A group of Law professors said that the PROTECT IP and Stop Online Piracy bills could have the opposite of the intended impact, by driving users to unregulated, alternative DNS systems, and it could hinder the government from conducting legitimate Internet regulation. They question the constitutionality of both bills, believing they could have potentially disastrous technical consequences and would make US internet law more like the laws of repressive regimes. Both bills provide "nothing more than ex parte proceedings—proceedings at which only one side (the prosecutor or even a private plaintiff) need present evidence and the operator of the allegedly infringing site need not be present nor even made aware that the action was pending against his or her 'property.' This not only violates basic principles of due process by depriving persons of property without a fair hearing and a reasonable opportunity to be heard, it also constitutes an unconstitutional abridgement of the freedom of speech protected by the First Amendment."

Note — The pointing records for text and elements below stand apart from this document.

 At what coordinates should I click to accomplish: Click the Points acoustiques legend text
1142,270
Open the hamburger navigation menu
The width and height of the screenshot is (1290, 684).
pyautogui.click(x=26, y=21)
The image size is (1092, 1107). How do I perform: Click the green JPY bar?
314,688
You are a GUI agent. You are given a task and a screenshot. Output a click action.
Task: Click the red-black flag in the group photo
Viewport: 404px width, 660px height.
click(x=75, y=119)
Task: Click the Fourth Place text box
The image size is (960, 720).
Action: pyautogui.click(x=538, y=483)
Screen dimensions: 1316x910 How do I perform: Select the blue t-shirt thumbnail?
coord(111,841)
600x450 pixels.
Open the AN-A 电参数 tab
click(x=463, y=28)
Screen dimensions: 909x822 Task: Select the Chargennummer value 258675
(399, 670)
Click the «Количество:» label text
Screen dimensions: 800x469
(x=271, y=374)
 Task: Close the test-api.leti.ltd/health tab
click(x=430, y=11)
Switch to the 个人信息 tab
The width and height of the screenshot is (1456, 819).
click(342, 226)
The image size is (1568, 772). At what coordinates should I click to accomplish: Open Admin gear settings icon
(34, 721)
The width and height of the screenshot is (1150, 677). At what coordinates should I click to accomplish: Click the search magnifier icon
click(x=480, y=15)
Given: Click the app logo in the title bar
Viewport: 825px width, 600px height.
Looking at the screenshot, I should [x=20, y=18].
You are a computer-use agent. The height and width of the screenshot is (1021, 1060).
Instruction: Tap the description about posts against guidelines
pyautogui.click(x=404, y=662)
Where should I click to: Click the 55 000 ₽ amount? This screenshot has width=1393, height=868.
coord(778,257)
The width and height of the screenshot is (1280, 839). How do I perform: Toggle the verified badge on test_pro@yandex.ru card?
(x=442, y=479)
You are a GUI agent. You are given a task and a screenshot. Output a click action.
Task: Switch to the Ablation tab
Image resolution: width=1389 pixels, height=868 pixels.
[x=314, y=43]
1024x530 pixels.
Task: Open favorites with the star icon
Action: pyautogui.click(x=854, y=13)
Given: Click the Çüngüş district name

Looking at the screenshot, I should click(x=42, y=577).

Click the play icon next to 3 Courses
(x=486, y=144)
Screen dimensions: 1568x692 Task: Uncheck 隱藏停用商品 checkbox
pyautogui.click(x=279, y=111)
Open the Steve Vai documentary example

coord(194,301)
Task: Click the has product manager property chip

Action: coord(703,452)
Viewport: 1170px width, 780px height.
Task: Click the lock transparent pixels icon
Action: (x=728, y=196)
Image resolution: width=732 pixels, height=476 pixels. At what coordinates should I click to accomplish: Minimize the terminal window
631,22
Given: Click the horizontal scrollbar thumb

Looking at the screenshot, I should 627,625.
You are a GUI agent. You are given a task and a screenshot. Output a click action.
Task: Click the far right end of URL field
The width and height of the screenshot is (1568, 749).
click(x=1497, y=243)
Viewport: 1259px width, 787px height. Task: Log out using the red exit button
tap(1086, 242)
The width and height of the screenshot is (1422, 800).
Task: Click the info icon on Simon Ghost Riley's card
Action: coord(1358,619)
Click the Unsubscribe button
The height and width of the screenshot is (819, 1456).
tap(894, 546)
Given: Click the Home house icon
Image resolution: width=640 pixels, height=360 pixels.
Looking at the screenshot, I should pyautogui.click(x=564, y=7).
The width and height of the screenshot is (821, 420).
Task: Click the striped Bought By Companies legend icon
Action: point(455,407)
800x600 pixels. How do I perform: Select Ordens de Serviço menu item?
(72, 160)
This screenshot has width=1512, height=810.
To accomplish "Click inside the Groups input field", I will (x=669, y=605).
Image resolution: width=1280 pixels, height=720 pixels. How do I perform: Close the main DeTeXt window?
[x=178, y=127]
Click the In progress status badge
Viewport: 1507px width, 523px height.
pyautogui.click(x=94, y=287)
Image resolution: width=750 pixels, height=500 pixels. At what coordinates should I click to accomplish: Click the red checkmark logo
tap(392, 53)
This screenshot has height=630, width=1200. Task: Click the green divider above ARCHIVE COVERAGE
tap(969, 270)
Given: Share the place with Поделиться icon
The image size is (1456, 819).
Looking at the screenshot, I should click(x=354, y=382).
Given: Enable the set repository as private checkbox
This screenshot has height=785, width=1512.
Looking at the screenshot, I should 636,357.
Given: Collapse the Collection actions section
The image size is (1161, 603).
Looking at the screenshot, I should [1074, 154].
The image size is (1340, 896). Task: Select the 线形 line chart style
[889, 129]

== Technical issues regarding SOPA / PIPA ==

The DNS filtering provisions in the bill "raise serious technical and security concerns" and would "break the Internet", according to whitepaper by five Internet engineers. Other engineers and proponents of the act have called those concerns groundless and without merit.

One particular concern expressed by network experts was that hackers would offer workarounds to private users to allow access to government-seized sites, but these workarounds might also jeopardize security by redirecting unsuspecting users to scam websites. Supporters of the bill argued that widespread circumvention of the filtering would be unlikely. The DNS provisions were compared to car door locks, noting that while they aren't foolproof against thieves, we should still use them. A browser plugin called MAFIAAFire Redirector already exists that redirects visitors to an alternative domain when a site's primary domain has been seized. The Mozilla Foundation says that United States Department of Homeland Security (DHS) requested by phone that Mozilla remove the plugin, a request with which they have not yet complied. Instead, Mozilla's legal counsel has asked for further information from the DHS, including legal justification for the request.